> **PROBLEM TO SOLVE**
Skip every picture and copy only the lines from the one containing "You are a computer-use agent. The" to the final line of the records below.

> **Stored data**
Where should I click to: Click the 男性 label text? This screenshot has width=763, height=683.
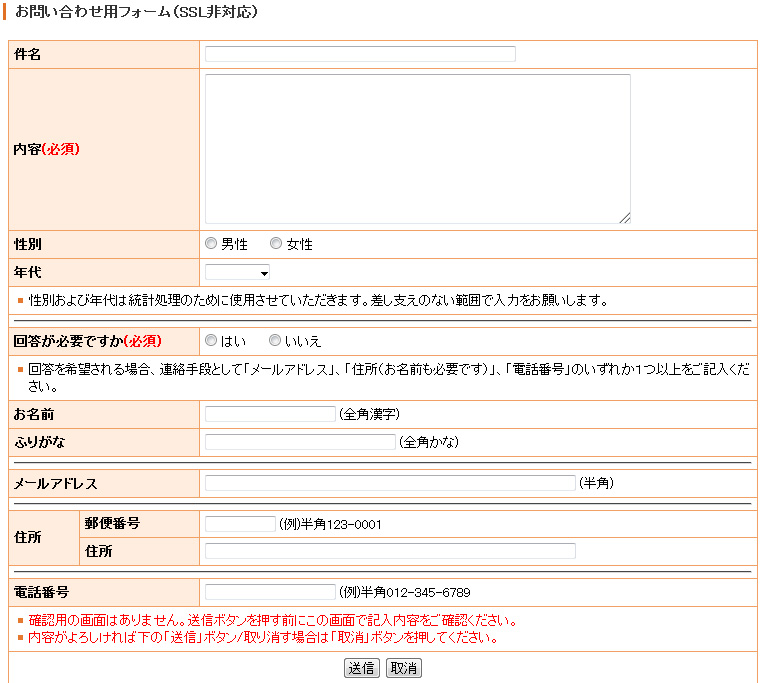235,244
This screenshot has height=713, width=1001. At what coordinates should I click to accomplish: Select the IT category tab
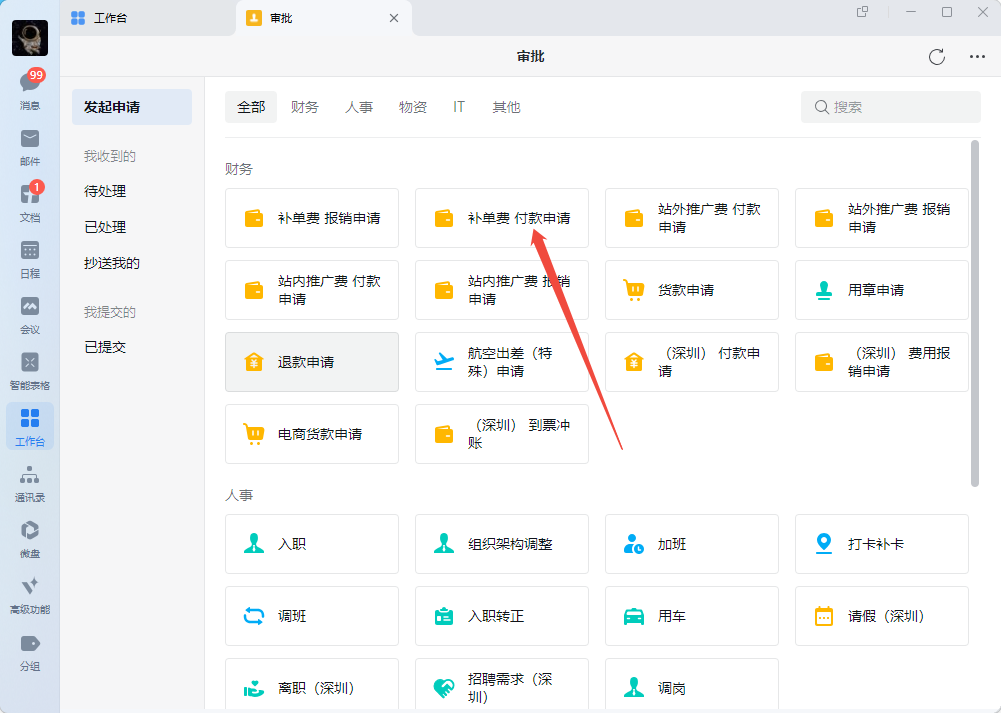coord(459,107)
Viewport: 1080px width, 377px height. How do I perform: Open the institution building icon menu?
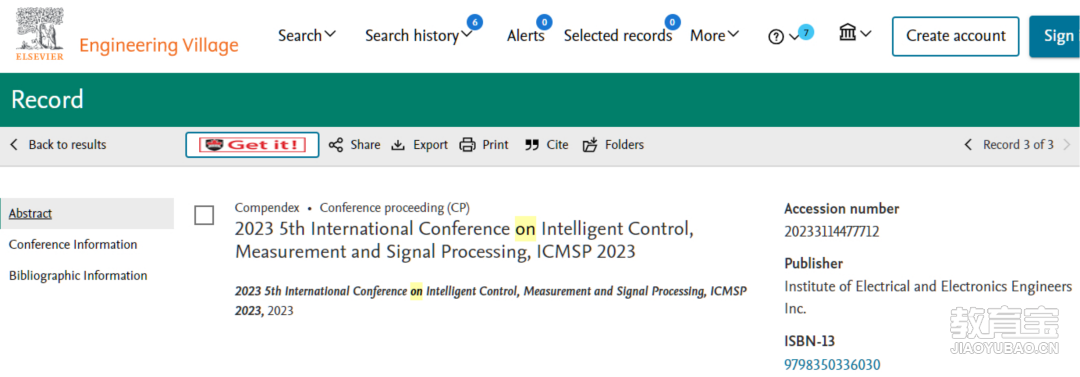[855, 33]
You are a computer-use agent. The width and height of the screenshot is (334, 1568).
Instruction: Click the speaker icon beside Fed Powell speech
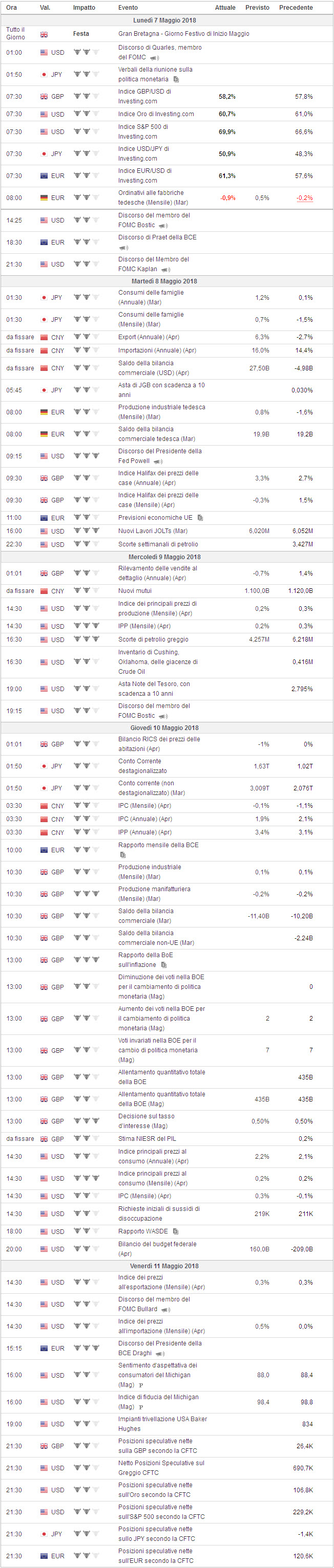tap(158, 462)
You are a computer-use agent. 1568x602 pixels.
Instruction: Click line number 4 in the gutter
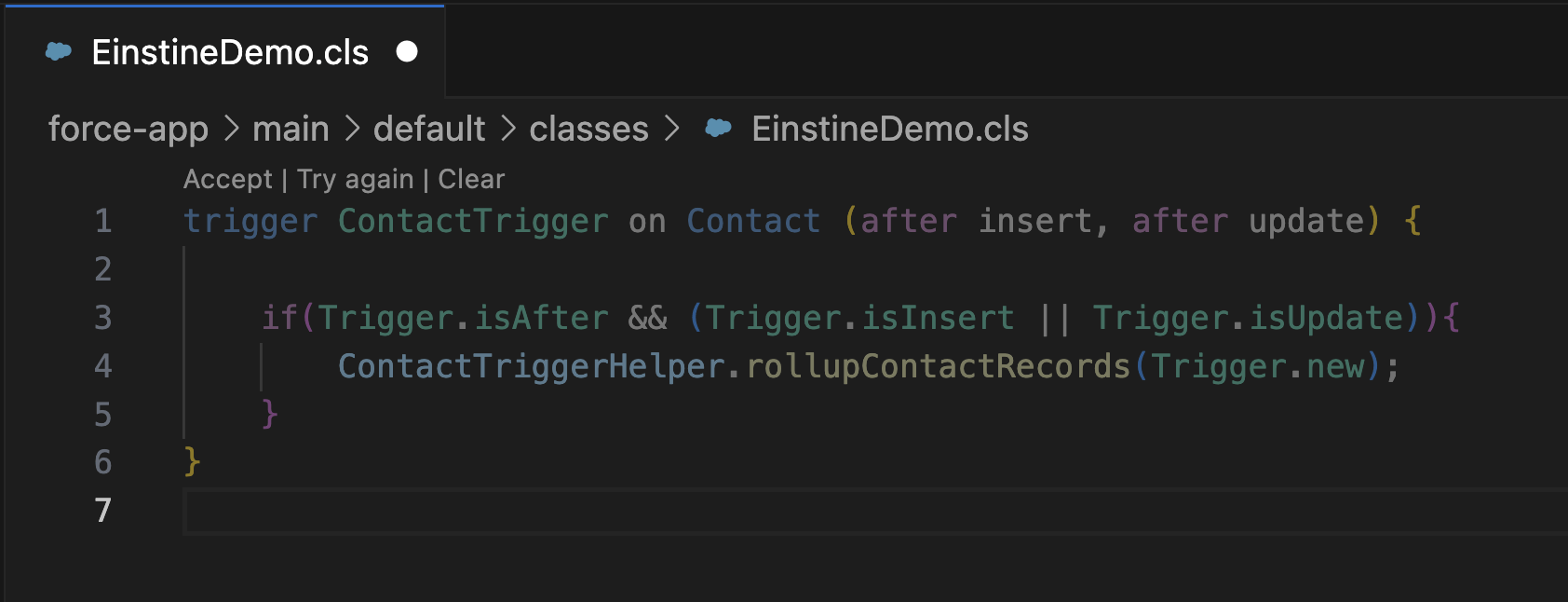[102, 366]
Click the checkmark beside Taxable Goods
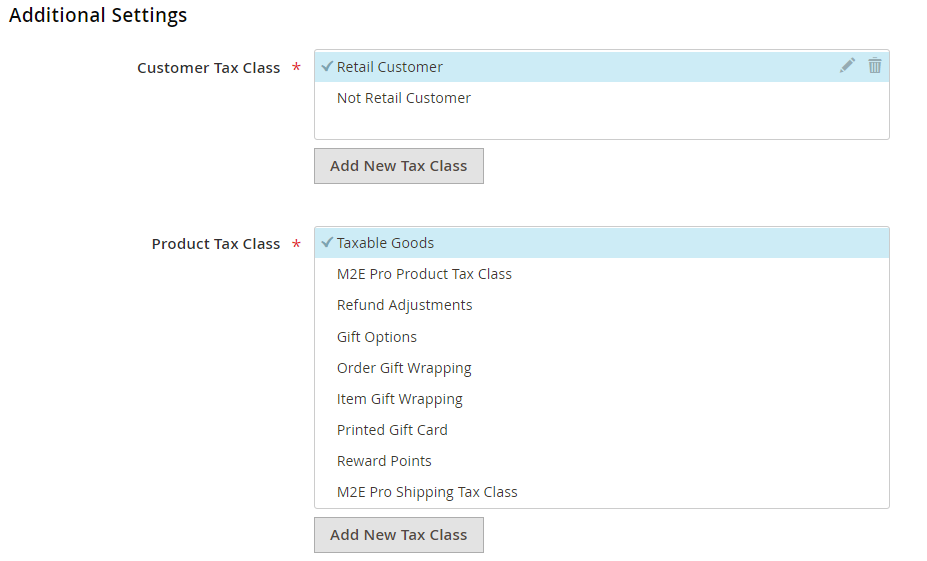Screen dimensions: 927x561 pyautogui.click(x=327, y=242)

> **SOLVED PROBLEM**
You are a computer-use agent. The width and height of the screenshot is (334, 1568).
Instruction: Click the speaker icon beside Fed Powell speech
tap(158, 462)
You are a computer-use agent. 1568x602 pixels.
Instruction: Click line number 4 in the gutter
[102, 366]
Click the checkmark beside Taxable Goods
Screen dimensions: 927x561 pyautogui.click(x=327, y=242)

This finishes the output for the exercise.